Through statistical analysis, it's obvious that some of the above parameters can clearly distinguish AD from the control group. In order to further verify the effect of these parameters on AD recognition, these parameters will be used as input features of the training fuzzy classifier. In each training process, we randomly select 80% of the original data to form training datasets which can be used for ten-fold cross-validation (10-CV), with 90% (90% × 80%) utilized for model training and 10% (10% × 80%) for constructing a validation set. The above procedure is repeated 10 times to cover the entire training set and finally determine the optimal hyperparameters of the TSK model. The remaining 20% of all data is tested as the testing data with determined hyperparameters. For each different input feature or feature vector, the classification results (accuracy, sensitivity, specificity) are averaged after training for 50 times.

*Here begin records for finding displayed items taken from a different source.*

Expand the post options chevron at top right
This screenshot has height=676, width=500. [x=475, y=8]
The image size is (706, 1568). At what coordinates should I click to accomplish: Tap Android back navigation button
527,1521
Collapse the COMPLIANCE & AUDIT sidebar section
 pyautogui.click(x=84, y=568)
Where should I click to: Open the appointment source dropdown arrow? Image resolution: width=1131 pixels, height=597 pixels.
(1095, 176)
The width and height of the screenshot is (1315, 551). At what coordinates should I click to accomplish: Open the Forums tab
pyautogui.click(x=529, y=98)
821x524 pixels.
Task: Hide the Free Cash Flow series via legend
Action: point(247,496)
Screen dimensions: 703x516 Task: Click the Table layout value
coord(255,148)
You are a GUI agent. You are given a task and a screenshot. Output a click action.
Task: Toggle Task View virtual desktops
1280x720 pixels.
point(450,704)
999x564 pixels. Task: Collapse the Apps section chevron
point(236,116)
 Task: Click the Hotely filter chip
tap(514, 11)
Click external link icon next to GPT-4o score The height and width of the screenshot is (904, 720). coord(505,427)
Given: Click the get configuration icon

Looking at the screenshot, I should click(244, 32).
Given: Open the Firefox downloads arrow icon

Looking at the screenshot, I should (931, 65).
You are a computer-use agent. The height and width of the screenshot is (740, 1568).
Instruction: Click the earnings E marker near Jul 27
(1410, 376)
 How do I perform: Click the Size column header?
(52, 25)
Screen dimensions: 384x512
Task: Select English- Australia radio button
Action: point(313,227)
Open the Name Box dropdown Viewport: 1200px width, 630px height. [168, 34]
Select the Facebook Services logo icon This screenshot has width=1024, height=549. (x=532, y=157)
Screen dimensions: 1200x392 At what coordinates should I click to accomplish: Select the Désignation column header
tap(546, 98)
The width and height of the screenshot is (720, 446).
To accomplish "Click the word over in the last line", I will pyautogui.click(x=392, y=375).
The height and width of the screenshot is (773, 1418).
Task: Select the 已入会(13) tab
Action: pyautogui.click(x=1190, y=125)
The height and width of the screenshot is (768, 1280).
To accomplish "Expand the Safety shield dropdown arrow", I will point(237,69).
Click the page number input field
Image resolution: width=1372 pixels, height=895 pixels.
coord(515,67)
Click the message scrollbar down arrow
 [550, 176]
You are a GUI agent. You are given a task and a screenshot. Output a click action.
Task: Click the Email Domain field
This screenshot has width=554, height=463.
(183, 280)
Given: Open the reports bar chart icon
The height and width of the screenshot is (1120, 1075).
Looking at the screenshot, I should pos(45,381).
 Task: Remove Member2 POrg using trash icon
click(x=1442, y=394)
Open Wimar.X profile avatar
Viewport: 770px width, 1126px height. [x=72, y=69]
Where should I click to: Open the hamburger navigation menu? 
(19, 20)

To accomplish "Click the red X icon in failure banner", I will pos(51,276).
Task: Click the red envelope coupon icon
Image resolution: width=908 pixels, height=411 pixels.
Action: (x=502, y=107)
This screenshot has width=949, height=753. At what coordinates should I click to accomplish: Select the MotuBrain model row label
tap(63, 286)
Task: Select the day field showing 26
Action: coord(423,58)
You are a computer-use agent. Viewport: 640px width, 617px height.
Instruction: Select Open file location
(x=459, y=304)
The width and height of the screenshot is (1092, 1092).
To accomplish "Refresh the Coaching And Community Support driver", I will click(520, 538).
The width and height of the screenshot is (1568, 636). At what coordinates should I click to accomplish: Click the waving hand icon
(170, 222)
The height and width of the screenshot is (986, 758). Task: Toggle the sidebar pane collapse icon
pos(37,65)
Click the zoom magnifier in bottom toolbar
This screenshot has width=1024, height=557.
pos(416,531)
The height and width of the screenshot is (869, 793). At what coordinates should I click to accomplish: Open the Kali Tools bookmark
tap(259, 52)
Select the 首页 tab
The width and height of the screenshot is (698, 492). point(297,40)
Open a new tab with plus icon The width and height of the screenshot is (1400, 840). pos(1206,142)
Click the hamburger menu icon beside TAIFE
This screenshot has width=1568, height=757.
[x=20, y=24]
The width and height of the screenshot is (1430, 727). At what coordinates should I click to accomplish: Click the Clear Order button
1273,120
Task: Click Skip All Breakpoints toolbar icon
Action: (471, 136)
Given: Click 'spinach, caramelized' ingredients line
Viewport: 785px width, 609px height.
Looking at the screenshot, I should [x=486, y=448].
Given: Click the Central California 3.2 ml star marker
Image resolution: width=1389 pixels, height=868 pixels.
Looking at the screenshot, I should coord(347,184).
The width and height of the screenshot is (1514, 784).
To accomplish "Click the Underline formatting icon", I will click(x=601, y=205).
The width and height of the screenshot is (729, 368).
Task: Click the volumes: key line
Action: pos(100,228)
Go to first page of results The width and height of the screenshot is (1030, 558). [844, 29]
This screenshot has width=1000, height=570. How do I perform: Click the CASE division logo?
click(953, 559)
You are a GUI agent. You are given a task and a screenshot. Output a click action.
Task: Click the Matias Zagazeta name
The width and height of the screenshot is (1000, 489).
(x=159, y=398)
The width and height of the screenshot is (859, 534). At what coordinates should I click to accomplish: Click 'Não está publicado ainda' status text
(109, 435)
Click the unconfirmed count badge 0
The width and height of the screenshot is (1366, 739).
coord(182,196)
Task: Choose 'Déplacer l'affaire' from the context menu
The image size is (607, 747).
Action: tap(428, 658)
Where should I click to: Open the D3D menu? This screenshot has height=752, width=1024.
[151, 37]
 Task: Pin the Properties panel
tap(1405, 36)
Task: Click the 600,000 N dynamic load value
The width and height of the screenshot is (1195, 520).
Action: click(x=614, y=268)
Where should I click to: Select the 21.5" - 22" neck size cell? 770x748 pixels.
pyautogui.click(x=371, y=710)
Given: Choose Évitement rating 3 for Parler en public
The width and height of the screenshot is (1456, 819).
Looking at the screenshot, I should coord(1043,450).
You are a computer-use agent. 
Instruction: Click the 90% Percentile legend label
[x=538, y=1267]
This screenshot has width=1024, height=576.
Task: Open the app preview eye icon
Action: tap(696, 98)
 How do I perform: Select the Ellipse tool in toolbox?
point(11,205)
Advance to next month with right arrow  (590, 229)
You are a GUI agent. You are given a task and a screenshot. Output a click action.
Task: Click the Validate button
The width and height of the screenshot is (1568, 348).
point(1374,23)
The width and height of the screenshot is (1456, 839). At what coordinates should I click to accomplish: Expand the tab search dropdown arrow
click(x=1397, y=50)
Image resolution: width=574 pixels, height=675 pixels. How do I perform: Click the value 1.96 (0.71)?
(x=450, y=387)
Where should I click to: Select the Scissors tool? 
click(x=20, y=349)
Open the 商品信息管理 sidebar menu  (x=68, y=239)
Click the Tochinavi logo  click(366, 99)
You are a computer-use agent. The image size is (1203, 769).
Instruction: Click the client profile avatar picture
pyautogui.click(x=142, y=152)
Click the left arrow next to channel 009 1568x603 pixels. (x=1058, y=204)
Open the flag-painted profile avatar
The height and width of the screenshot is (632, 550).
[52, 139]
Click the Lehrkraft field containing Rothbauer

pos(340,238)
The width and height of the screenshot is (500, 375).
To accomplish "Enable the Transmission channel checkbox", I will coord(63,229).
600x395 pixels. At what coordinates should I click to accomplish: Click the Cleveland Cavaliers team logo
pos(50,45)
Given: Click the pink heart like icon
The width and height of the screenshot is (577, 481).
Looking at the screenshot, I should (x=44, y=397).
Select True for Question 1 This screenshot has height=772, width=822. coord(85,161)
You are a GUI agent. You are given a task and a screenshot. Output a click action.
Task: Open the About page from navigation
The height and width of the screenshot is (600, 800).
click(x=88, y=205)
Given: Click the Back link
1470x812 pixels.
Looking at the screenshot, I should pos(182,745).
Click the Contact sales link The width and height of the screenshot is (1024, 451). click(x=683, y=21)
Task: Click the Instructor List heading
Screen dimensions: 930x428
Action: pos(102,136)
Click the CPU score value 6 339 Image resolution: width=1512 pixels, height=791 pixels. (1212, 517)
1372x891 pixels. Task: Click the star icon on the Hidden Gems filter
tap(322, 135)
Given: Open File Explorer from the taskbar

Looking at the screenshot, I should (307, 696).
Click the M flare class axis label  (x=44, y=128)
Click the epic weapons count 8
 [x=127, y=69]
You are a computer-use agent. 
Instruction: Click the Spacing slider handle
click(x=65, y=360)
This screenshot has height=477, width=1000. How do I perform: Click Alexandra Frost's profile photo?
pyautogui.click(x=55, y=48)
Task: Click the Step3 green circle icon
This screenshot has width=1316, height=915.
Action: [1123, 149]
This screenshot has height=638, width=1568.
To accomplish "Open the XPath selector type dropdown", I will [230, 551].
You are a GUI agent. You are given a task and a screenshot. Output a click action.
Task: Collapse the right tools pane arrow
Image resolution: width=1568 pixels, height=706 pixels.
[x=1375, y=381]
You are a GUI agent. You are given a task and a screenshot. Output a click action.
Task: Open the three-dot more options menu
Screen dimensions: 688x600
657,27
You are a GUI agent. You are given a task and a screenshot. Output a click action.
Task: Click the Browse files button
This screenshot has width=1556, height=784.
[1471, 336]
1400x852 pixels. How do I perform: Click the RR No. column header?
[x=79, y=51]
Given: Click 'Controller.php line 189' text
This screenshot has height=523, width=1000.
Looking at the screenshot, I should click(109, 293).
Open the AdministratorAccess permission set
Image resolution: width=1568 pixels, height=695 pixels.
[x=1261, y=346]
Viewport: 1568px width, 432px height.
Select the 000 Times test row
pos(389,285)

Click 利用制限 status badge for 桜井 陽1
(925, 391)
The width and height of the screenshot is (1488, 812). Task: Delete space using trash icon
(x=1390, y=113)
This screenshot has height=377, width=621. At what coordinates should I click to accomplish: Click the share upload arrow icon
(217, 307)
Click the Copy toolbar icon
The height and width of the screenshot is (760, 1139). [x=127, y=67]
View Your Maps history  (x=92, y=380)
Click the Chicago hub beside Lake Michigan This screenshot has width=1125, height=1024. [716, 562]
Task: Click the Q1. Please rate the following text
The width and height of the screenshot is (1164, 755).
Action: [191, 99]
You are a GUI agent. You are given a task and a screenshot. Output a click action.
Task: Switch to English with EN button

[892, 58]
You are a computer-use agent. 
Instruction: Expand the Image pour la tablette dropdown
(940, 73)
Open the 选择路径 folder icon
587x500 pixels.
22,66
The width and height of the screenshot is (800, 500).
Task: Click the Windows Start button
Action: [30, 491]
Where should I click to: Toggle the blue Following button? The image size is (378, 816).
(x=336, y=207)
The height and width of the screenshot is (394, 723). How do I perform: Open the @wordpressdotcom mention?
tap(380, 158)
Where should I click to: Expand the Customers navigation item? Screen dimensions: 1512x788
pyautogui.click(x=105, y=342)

The construction of each WVG network is based on a single time series, so 16 WVGs are obtained from 16-channel EEG used in this paper. These WVG networks contain different electrophysiological information of neurons in different brain regions. However, in the existing studies, the parameters extracted from WVG networks constructed by different brain regions' EEG were usually regarded as the same class of features, so the differences between brain regions were ignored. Therefore, we consider the 16 WVG networks as different networks and combine them into a multi-layer network. In order to verify whether the underlying dynamic information of these network layers are different, the classification is first performed with a single feature as input. Each parameter extracted from each single network layer transformed from different channels is used as the single input feature for model training, and the classification results are shown in Table 1 with optimal classification result is bolded. It can be observed that for the same network parameter extracted from different network layers, the classification results are significantly different. The difference in classification accuracy of the same parameter from different network can even reach 28.39% for average weighted degree ({(*x*_{3}, *y*_{k})}, *k* = 1, ..., 16), indicating that the dynamic information that contained in EEG of different brain regions does have significant differences and parameters of different layers maybe independent from each other. This finding shows that the network characteristics of the multi-network composed of WVG network layers can be used as independent input features for the classifier.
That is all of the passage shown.